### [REQUIRED WORK]
Look for the string "Click" in the data below, and copy each line that holds it.

### [Pixel coordinate grounding data]
# # # # # # #

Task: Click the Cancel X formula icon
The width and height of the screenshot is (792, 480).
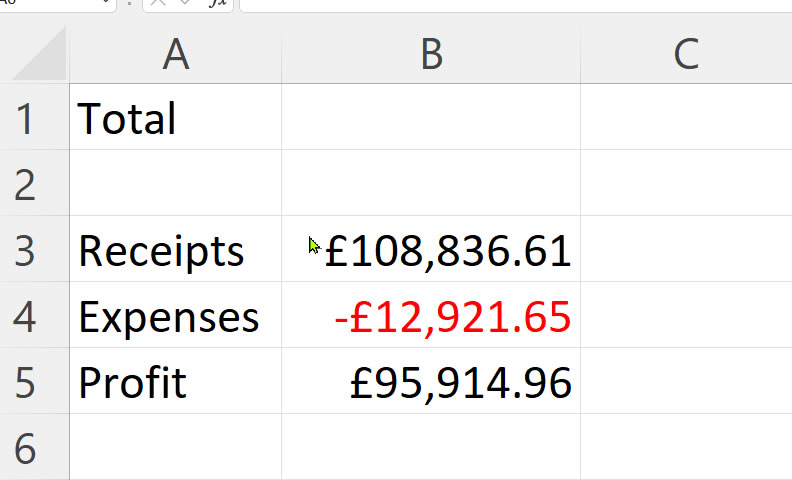Action: (158, 3)
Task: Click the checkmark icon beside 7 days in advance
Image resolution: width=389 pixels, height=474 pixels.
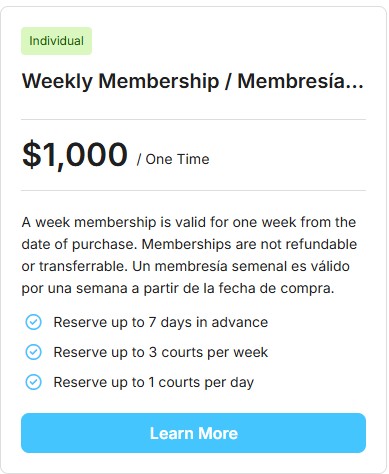Action: [34, 322]
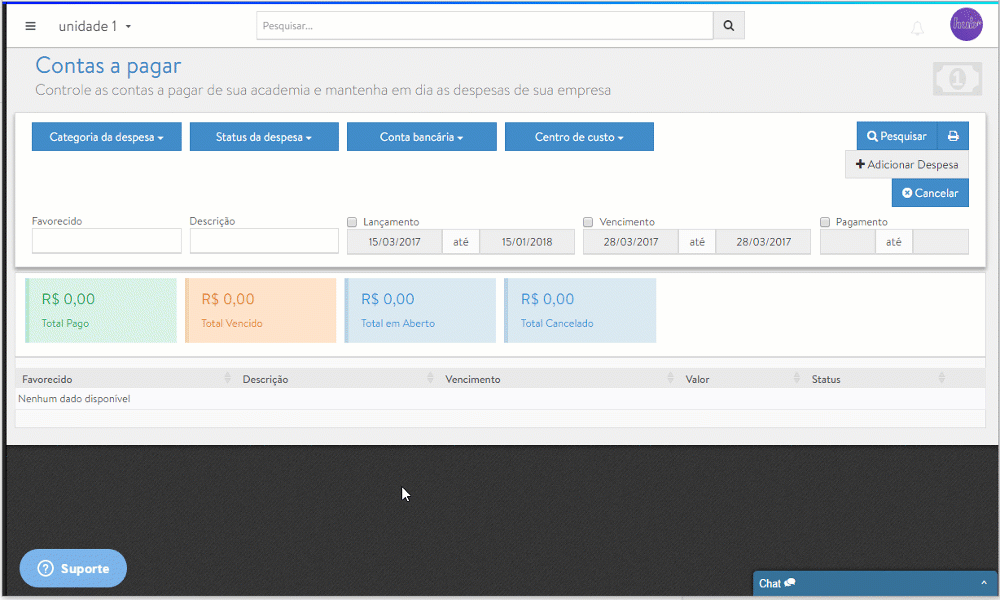Open the user profile avatar

(x=966, y=24)
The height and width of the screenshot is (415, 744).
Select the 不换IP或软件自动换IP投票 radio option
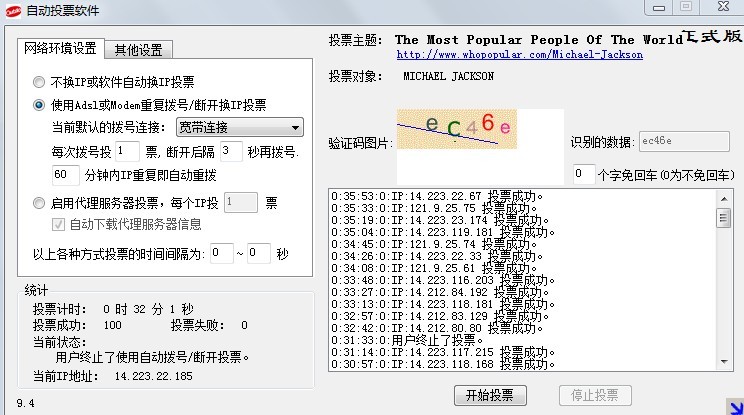tap(39, 82)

# # # # # # #

### [SOLUTION TO THIS TASK]
Task: Click the Cancel X formula icon
Task: Click the checkmark icon beside 7 days in advance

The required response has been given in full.